▸ **Task goal**: Without including any pictures, reproduce all the lines below word for word.

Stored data
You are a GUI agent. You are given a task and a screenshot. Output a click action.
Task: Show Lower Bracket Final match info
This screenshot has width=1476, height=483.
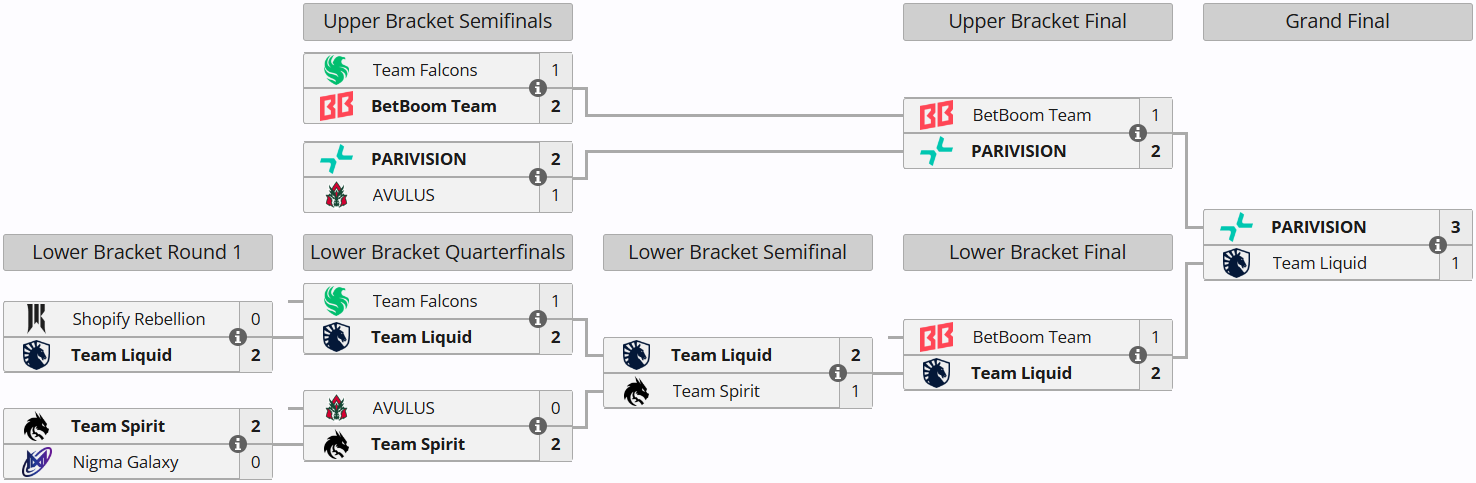point(1138,355)
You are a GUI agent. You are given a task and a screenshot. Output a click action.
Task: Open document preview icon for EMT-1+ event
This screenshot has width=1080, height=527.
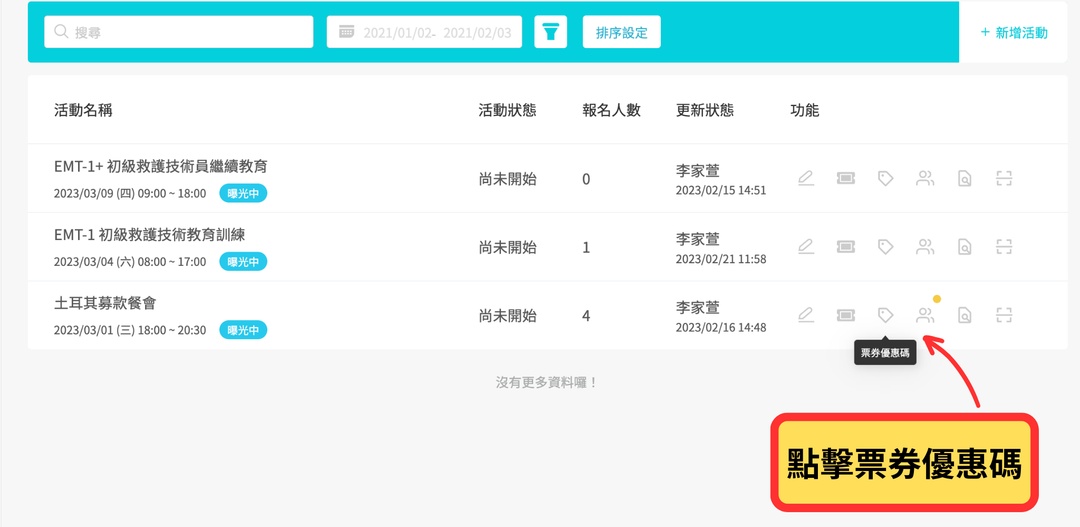[965, 179]
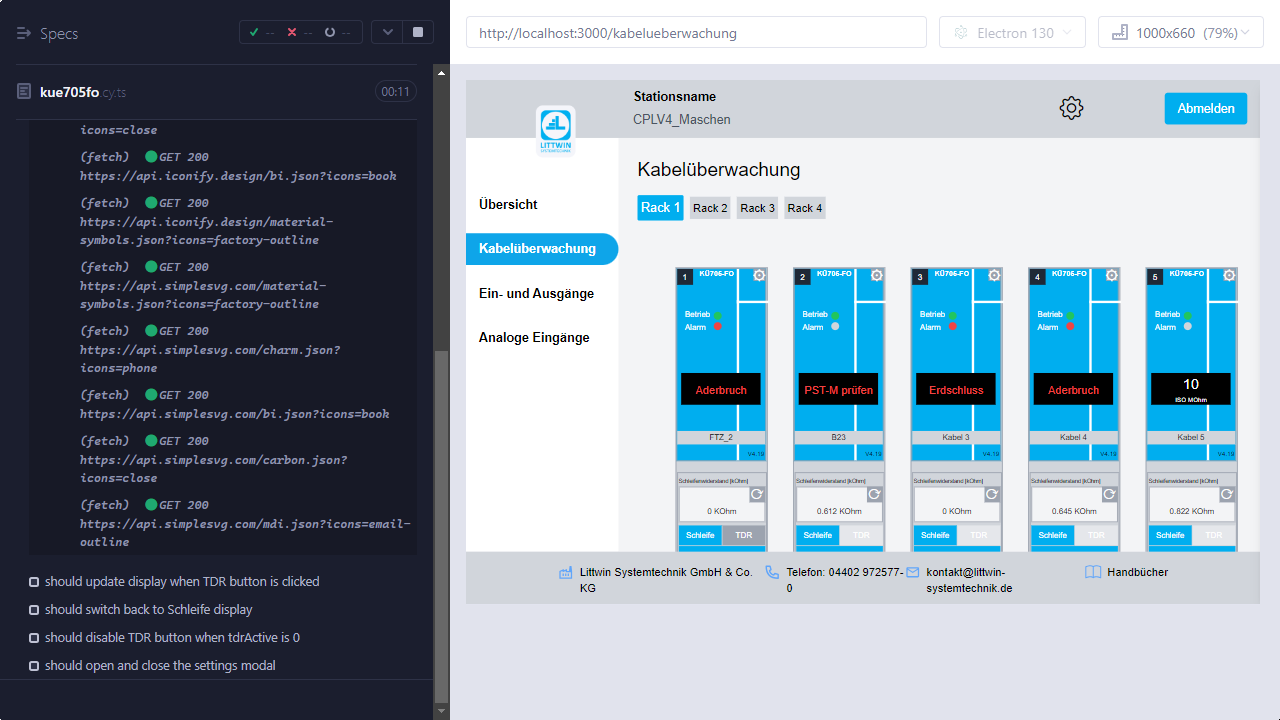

▸ **Response for this exercise**:
You are a GUI agent. You are given a task and a screenshot. Output a click action.
Task: Show Lower Bracket Final match info
This screenshot has width=1476, height=483.
point(1138,355)
You are a GUI agent. You are given a task and a screenshot. Output a click action.
Task: Open document preview icon for EMT-1+ event
This screenshot has width=1080, height=527.
[965, 179]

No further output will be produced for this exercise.